● **Material for this task**:
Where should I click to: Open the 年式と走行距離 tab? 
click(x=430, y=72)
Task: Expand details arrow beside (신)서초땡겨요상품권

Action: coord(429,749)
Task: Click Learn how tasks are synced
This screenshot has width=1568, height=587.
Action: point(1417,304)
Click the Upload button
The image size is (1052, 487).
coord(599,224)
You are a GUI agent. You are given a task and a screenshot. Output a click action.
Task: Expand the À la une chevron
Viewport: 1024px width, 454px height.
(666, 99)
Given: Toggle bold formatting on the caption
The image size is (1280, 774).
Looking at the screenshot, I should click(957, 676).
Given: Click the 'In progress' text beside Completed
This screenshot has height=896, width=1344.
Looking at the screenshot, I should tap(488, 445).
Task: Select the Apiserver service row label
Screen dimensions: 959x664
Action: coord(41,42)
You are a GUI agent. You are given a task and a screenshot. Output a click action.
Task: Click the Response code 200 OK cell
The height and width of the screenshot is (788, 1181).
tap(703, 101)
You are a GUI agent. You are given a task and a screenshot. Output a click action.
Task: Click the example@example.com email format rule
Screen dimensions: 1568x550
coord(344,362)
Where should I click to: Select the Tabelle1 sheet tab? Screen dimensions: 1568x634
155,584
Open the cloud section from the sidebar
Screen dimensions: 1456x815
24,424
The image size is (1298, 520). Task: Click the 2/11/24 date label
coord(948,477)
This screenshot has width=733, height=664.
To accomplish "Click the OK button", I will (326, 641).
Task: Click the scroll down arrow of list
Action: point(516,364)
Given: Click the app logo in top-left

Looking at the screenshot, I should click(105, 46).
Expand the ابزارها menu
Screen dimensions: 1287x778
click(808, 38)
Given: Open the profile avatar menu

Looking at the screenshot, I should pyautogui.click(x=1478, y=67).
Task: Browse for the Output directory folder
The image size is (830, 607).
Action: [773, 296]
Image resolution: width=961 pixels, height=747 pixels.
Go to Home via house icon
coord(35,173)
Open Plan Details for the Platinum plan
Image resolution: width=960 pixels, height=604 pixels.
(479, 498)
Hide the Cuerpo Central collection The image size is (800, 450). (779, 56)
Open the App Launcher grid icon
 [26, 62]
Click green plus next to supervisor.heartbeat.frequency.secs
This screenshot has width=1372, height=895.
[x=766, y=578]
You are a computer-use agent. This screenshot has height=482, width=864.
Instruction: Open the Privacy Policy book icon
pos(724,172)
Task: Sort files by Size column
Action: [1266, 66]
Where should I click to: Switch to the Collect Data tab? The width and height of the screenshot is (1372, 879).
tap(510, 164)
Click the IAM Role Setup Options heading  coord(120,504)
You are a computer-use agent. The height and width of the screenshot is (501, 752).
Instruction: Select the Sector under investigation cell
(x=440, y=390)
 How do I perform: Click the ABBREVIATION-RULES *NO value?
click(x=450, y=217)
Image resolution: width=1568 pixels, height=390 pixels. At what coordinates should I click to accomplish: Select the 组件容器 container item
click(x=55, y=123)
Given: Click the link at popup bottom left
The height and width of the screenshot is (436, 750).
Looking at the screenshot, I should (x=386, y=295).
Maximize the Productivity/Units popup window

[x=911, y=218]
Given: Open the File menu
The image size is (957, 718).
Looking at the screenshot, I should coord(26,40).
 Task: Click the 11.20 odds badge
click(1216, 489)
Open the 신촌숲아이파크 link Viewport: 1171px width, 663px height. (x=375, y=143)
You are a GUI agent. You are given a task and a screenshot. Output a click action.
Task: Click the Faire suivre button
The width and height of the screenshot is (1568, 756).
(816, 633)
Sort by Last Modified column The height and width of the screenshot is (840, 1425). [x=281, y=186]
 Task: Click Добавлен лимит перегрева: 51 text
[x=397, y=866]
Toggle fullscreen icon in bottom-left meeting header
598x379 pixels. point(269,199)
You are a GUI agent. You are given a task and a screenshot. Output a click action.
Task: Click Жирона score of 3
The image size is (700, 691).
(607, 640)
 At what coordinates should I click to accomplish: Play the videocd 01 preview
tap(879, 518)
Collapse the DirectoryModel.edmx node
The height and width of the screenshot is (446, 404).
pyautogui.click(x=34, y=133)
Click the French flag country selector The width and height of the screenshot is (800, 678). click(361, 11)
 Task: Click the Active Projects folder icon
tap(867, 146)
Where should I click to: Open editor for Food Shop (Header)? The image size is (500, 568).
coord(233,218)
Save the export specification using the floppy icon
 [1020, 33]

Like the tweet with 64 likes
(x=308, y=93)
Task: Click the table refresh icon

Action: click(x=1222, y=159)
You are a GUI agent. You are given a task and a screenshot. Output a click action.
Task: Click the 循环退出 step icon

● **Task goal**:
Put the items above, starting at the beginning and going through the line containing "coord(599,224)", into a two-column CSV with columns instruction and action. Make one row per item, with each value in a single quoted field and line breaks replaced by spaces.

● **Solved problem**:
instruction,action
"Where should I click to: Open the 年式と走行距離 tab?","click(x=430, y=72)"
"Task: Expand details arrow beside (신)서초땡겨요상품권","Action: coord(429,749)"
"Task: Click Learn how tasks are synced This screenshot has width=1568, height=587.","Action: point(1417,304)"
"Click the Upload button The image size is (1052, 487).","coord(599,224)"